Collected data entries

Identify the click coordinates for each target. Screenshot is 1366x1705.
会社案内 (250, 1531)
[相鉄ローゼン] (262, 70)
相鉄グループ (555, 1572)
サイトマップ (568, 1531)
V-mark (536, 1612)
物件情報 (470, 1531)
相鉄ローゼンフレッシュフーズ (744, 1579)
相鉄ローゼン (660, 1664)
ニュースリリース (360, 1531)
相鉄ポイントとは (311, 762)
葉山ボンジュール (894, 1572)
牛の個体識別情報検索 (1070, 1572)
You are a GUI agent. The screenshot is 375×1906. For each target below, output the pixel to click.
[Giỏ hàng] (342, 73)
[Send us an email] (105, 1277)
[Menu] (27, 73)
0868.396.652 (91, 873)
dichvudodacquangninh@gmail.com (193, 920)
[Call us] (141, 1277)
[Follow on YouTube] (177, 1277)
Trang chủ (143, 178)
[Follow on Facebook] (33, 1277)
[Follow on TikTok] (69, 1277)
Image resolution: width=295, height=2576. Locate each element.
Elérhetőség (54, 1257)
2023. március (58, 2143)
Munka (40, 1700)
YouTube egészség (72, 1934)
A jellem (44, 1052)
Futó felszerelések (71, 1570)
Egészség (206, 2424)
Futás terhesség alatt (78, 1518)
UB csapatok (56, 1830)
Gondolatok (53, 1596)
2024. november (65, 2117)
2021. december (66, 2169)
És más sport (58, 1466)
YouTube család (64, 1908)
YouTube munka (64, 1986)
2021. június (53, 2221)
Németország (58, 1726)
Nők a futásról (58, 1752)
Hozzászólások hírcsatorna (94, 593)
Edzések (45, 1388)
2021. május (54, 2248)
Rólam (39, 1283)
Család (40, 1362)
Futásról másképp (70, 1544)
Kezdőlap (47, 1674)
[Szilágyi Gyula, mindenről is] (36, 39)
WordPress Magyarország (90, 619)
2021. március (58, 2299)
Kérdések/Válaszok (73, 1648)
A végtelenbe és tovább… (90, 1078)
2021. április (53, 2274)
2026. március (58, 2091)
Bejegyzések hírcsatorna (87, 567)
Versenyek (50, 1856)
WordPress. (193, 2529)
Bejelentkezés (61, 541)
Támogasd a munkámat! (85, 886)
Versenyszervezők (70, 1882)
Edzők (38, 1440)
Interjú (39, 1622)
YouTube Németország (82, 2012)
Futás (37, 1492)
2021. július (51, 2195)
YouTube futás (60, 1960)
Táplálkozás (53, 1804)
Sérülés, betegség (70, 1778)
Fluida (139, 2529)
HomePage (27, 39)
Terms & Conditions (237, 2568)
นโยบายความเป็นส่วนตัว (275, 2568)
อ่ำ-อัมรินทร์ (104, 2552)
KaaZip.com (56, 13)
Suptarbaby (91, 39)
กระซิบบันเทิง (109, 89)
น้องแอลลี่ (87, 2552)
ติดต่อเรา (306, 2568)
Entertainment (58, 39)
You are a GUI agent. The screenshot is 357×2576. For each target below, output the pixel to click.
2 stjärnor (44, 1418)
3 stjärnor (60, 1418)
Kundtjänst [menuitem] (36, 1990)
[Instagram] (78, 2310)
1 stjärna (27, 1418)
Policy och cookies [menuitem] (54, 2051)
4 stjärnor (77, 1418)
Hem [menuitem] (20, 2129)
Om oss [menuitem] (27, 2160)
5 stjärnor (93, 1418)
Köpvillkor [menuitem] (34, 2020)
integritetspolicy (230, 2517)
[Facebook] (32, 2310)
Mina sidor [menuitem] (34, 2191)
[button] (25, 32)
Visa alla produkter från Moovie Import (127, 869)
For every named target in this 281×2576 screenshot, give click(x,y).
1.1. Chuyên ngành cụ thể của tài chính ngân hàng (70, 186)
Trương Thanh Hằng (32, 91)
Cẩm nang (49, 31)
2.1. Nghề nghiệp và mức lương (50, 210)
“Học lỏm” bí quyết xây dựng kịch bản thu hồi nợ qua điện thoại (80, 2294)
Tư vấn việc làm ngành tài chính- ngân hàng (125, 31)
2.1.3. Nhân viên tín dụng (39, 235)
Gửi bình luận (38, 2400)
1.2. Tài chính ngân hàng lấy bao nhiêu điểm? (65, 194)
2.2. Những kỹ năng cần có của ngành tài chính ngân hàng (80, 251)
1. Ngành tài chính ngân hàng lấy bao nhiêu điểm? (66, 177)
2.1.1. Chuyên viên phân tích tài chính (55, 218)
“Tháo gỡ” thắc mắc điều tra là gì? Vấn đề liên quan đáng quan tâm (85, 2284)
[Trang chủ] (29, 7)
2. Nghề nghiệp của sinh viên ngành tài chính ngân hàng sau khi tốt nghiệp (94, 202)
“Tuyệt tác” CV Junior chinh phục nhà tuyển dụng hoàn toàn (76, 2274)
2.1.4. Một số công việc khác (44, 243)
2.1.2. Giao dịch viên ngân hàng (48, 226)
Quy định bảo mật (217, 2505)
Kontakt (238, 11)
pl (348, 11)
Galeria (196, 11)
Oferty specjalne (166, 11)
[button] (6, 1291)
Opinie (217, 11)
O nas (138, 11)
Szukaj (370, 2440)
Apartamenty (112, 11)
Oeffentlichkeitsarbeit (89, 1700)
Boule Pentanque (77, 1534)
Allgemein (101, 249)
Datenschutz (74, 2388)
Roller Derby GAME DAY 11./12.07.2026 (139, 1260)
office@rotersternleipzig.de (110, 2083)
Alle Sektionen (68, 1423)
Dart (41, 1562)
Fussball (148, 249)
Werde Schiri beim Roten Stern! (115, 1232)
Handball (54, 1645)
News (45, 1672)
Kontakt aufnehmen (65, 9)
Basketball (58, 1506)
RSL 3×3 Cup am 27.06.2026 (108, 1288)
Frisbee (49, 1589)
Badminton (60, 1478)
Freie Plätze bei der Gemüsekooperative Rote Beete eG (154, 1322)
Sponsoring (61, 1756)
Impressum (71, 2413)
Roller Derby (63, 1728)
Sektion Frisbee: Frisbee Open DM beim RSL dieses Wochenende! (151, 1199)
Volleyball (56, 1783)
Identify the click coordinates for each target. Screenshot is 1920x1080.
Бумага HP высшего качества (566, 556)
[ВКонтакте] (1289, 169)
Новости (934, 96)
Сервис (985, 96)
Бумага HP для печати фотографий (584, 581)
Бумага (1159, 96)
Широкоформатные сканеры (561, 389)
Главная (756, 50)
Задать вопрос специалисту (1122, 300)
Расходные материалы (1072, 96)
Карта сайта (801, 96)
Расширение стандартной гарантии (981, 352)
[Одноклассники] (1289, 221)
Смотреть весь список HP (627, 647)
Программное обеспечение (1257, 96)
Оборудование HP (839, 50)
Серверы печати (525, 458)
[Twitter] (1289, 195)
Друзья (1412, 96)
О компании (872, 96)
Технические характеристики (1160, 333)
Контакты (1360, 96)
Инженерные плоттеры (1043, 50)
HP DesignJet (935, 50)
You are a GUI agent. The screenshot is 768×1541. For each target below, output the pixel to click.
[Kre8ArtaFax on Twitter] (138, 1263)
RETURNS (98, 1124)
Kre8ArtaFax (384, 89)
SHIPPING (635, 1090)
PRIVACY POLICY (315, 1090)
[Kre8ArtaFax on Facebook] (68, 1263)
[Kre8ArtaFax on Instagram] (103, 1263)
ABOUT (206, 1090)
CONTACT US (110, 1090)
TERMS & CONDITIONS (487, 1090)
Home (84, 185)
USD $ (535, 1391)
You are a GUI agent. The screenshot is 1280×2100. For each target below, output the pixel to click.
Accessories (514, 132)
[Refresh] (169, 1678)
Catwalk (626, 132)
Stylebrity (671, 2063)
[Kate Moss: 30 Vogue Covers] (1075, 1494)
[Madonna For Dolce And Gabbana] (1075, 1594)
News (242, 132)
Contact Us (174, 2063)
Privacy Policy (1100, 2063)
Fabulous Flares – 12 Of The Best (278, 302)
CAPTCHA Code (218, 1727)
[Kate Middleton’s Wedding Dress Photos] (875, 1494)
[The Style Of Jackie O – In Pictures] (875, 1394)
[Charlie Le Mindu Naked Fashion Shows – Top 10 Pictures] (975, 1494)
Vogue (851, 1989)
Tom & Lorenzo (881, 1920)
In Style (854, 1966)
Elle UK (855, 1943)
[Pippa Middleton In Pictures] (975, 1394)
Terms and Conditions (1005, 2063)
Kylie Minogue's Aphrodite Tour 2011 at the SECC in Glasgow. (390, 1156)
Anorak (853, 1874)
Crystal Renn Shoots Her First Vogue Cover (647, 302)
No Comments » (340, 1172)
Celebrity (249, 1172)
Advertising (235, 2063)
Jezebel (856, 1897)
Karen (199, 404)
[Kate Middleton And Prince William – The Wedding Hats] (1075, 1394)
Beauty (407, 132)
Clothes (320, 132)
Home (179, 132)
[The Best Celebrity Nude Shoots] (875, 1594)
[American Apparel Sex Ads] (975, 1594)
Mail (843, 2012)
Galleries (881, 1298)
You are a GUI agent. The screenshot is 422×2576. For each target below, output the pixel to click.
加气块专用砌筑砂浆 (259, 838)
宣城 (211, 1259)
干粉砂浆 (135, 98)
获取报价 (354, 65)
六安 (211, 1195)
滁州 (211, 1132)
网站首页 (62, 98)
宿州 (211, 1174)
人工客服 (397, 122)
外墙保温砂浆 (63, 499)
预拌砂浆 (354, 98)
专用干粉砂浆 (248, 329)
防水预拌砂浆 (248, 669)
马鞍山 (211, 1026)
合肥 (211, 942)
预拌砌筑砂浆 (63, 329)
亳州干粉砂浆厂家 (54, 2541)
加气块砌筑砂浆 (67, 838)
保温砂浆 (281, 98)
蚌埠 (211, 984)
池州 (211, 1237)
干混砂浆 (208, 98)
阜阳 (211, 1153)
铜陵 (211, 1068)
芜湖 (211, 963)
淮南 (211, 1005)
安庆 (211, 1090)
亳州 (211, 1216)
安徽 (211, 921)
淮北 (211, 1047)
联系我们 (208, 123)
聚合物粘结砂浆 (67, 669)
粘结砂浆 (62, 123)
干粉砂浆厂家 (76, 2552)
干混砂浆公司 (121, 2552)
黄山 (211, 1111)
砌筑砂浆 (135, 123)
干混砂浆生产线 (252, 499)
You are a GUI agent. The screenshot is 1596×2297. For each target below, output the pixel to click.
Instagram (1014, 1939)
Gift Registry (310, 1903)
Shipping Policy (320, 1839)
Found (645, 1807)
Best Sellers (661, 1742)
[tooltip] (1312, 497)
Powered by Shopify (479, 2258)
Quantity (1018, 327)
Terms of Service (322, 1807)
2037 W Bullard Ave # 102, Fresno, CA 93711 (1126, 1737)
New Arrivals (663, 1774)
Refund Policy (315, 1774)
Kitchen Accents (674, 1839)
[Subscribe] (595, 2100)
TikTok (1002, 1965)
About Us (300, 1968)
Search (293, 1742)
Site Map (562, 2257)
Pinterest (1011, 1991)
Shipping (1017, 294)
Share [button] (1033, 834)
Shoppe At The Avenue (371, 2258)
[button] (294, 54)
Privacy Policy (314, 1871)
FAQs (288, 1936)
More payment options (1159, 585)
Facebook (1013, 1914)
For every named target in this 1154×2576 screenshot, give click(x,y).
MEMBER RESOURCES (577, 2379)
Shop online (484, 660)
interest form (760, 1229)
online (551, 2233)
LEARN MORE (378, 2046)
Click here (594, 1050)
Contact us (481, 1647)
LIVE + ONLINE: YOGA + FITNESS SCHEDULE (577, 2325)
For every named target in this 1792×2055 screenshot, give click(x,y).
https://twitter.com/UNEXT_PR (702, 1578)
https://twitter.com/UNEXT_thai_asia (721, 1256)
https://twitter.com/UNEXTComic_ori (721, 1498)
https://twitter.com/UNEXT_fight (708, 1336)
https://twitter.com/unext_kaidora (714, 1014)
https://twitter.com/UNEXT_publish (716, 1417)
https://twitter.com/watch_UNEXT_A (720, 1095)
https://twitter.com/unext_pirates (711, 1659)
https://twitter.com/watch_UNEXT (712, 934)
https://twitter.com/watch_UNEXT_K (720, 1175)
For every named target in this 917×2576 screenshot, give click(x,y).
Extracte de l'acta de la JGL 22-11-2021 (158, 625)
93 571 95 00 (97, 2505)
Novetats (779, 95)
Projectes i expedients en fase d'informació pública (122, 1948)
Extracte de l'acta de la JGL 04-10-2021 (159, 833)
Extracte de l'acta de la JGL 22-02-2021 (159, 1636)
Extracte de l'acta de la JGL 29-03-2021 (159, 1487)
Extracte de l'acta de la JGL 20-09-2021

TASK:
From the entries above, copy every line that holds the word "Wedding".

TASK OUTPUT:
[Kate Middleton’s Wedding Dress Photos] (875, 1494)
[Kate Middleton And Prince William – The Wedding Hats] (1075, 1394)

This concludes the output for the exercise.